Australian universities have a problem with sexual assault.
The Universities Australia’s National Student Safety Survey released on Wednesday makes that clear. Sixteen per cent of students reported sexual harassment and 4.5 per cent reported sexual assault since starting university.
More effective policy leadership and education is required to ensure all women know how to report a sexual crime. Credit:Tamara Voninski
While it is difficult to know the prevalence of campus-based sexual harm when the survey was conducted during a COVID-19 lockdown, what is clear is that until the sector starts conducting evidence-based research into what does and doesn’t work to address sexual assault and harassment at universities, we will never trulydeal with the problem.
Professor Charlene Senn, chair in Sexual Violence at the University of Windsor in Canada, told a presentation at the United Nations in April last year that the bulk of sexual harm at universities is against women perpetrated by heterosexual men, and that the highest incidence of sexual assault is experienced by young women in their first two years of study.
Professor Senn designed a program which teaches women to recognise risk cues for sexual violence in diverse situations and in men’s behaviour and highlights personal obstacles to prioritising sexual rights in acquaintance situations. It shows women how to trust their instincts and gives them strategies to defend their bodies and boundaries in collaboration with a self-defence program.
Designed for women of all sexual identities, the program is also open to trans women, though its supporting research comes from the study of cisgender women, due to a knowledge gap around impacts on trans women.
In one of the few rigorous studies of the efficacy of intervention programs tackling campus based sexual assault, the program has been tested in a multi-site randomised control trial. Canadian studies have shown that it reduced campus rape and attempted rape by 50 per cent. Both La Trobe and Monash Universities adopted pilot studies of the program.
The Australian program aims to assess the feasibility of implementing the Professor Senn’s program into Australian universities and how it would work for first-year female students at La Trobe and Monash University campuses.

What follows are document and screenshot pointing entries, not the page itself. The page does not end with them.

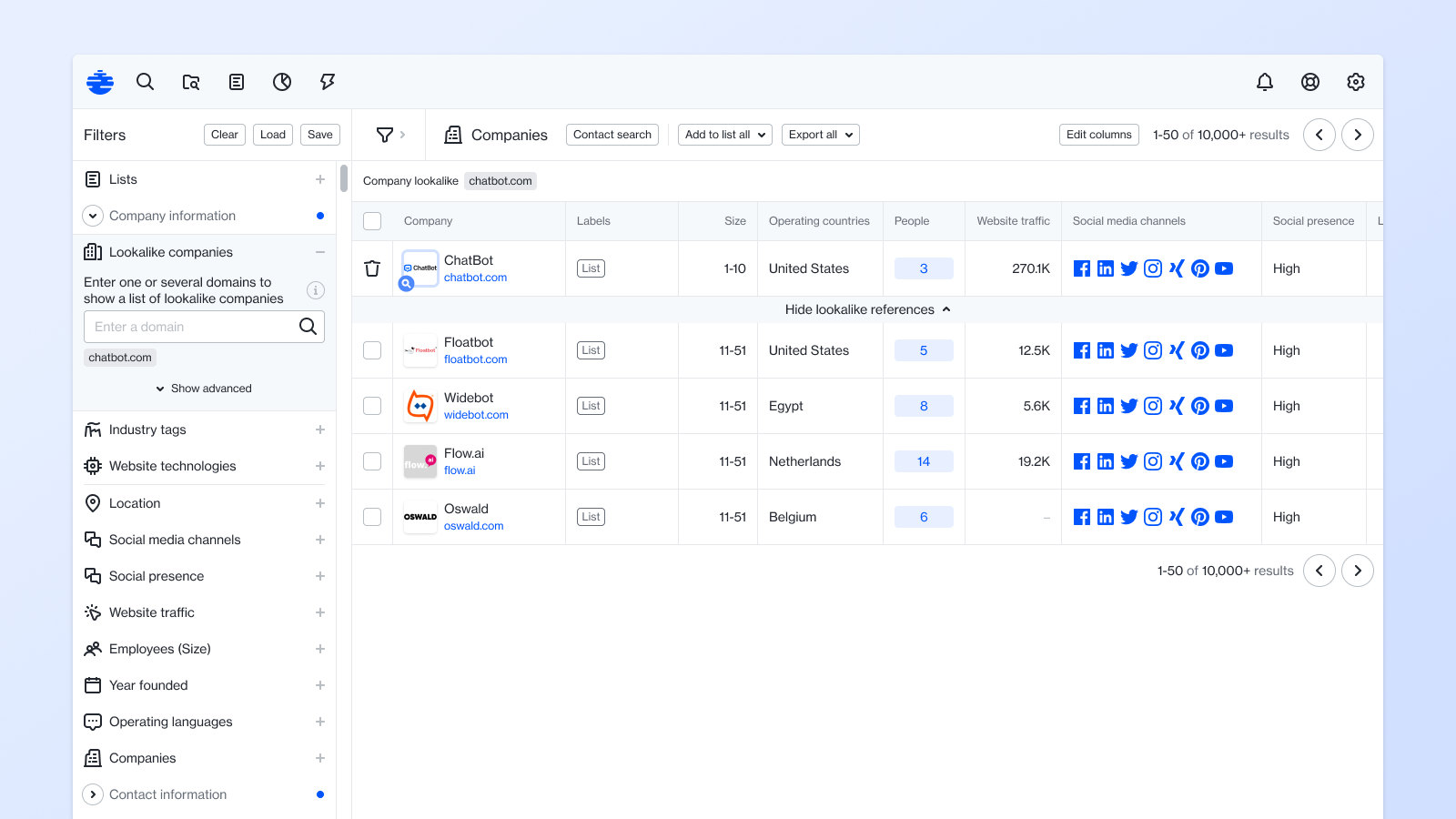Click the Enter a domain input field

[x=191, y=327]
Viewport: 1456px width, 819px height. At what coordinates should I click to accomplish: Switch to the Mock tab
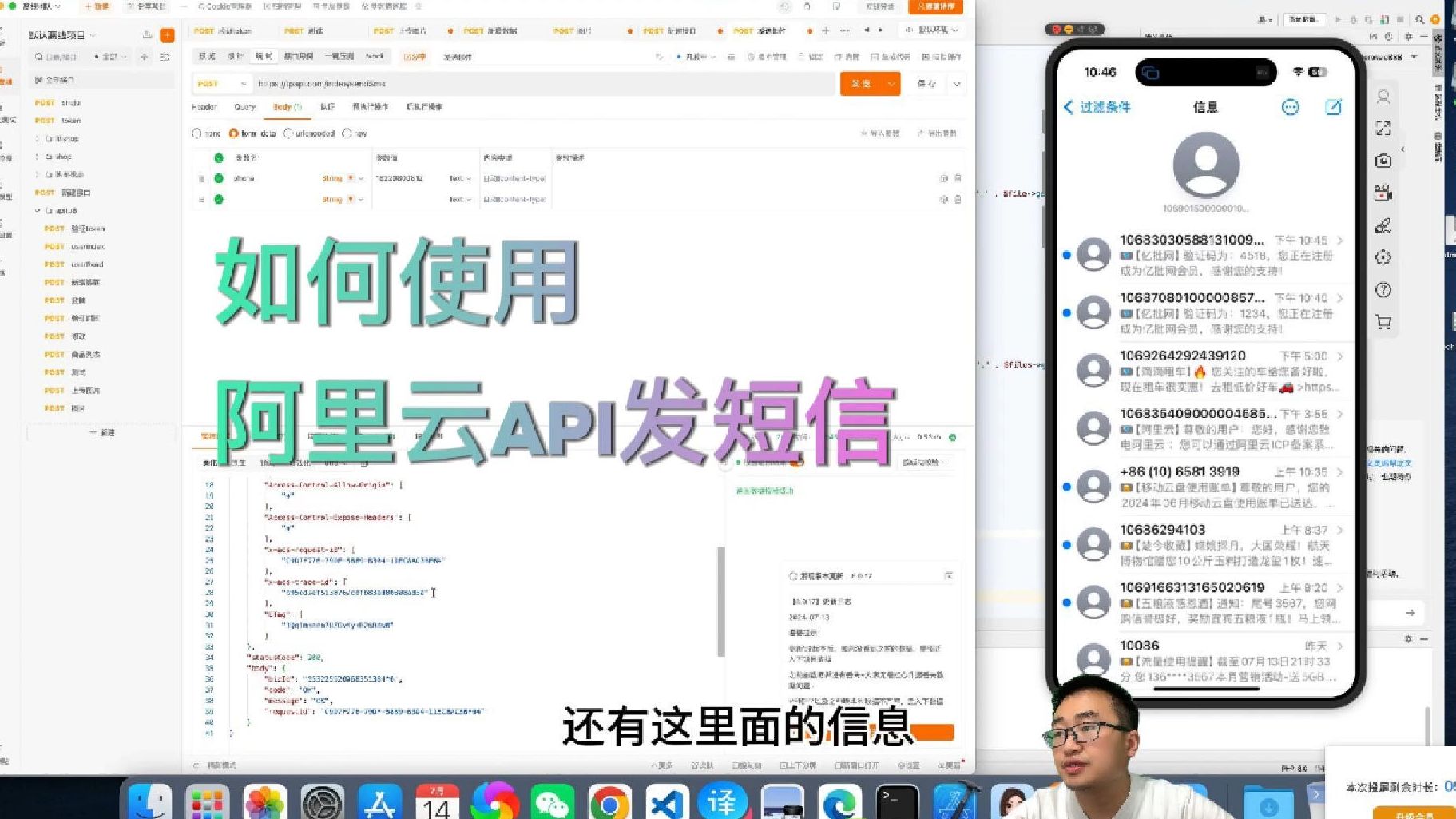(x=375, y=56)
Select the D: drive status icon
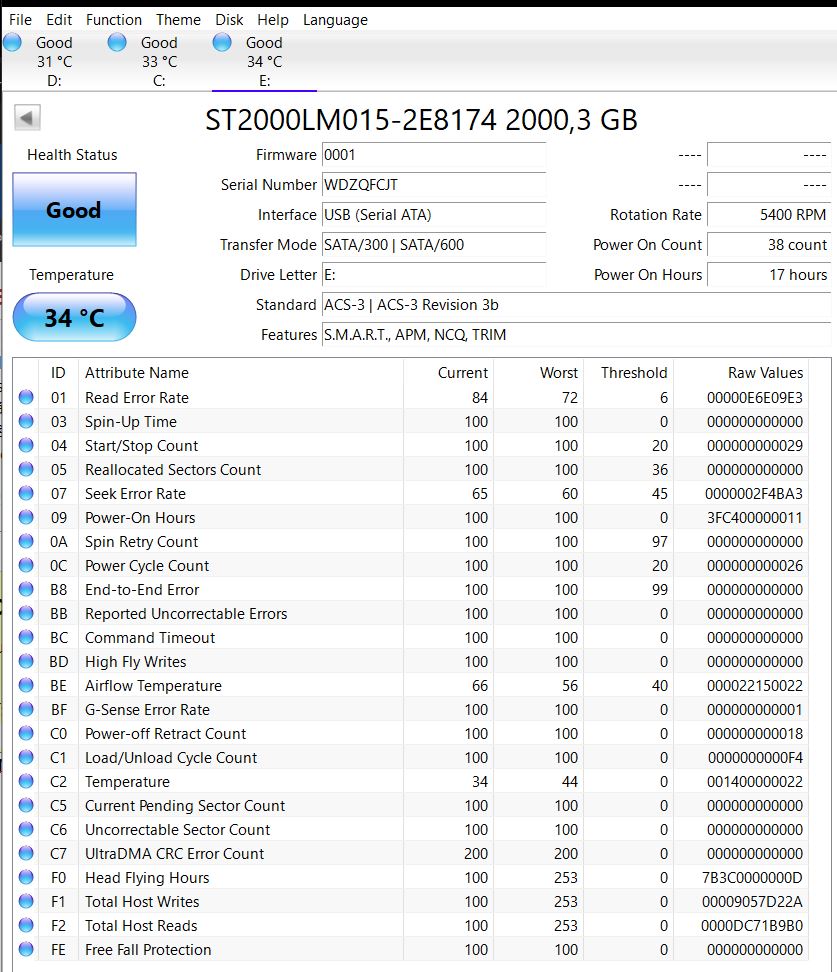This screenshot has height=972, width=837. tap(13, 43)
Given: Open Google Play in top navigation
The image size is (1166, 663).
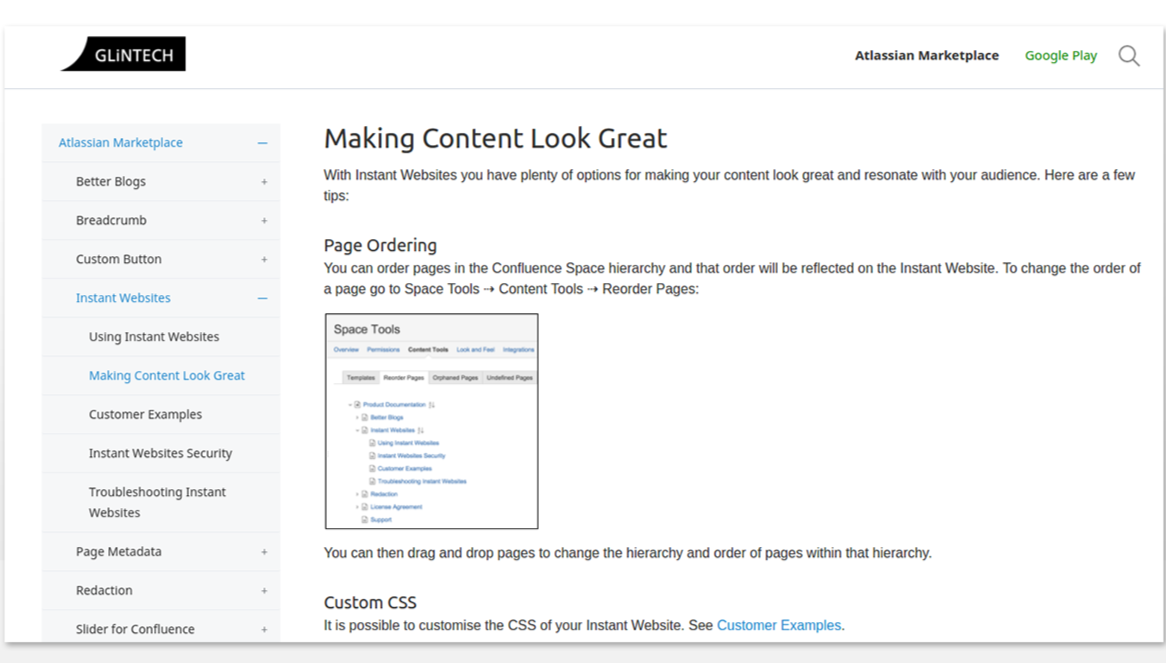Looking at the screenshot, I should [x=1060, y=56].
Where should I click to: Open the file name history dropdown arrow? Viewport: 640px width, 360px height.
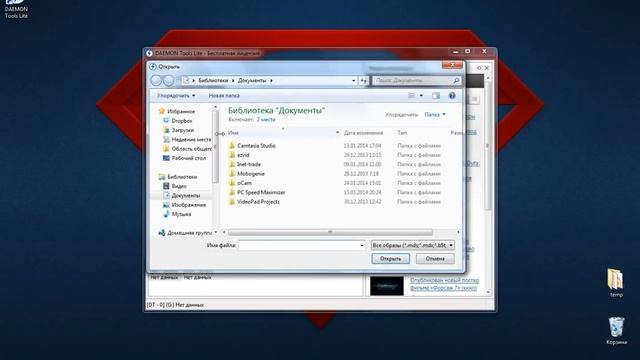click(x=362, y=245)
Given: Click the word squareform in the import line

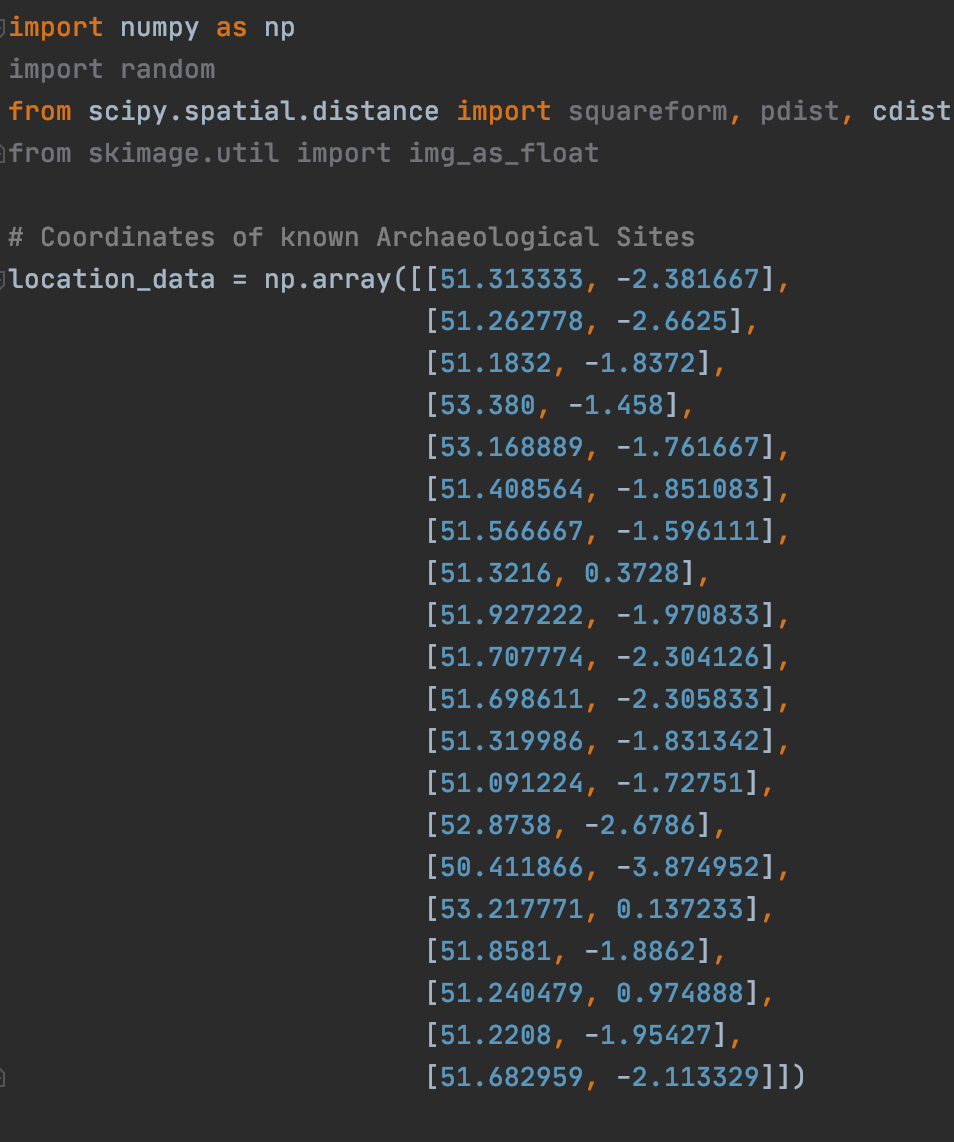Looking at the screenshot, I should [648, 111].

To our knowledge, this is the only research project being undertaken in Australia into whether an intervention program reduces sexual assault long term at universities. There is clearly willingness by the higher education sector, and government, to tackle this issue.
According to Professor Senn, this is not only an Australian problem. “Designing action based on research evidence is critical,” she says, “yet on some campuses, researchers are never consulted about sexual assault prevention initiatives. Student services workers are sometimes left to make up information on the fly, or delegate programming to students who are left to draw from internet searches.
“It’s not that universities lack people that really care and want to make a difference,” she said, but often, “there’s this disjuncture between using the tools of the university and research to actually solve the problem.”
So what needs to happen before the next survey of sexual assault/harassment on campus in another five years?
When Universities Australia’s Changing the Course report was released in 2017, many universities acted to ensure that students not only felt safer (increased lighting, after-hours buses) but had no ways to report sexual assault and harassment. The universities also took steps to ensure that students and staff were aware of what constitutes an offence, and a uniform approach to the perpetrators, so that victims knew that reporting a crime leads to action.
There clearly needs to be more effective policy leadership and education to ensure all women know how to report a sexual crime, to educate international students, many from patriarchal countries, about what constitutes assault, and where they can go to discuss issues such as contraception and abortion, and to expand the study and implementation of the Professor Senn’s program.
Ultimately, it is ironic that universities, which are about research and learning, continue to implement actions todeal with sexual assault on campus without any evidence that they work. Australia could be a world leader in this area of research rather than garnering attention because of our sexual assault statistics.
Professor Angela Taft is a principal research fellow and former director of the Judith Lumley Centre at La Trobe University. Associate Professor Leesa Hooker is a principal research fellow at the Judith Lumley Centre.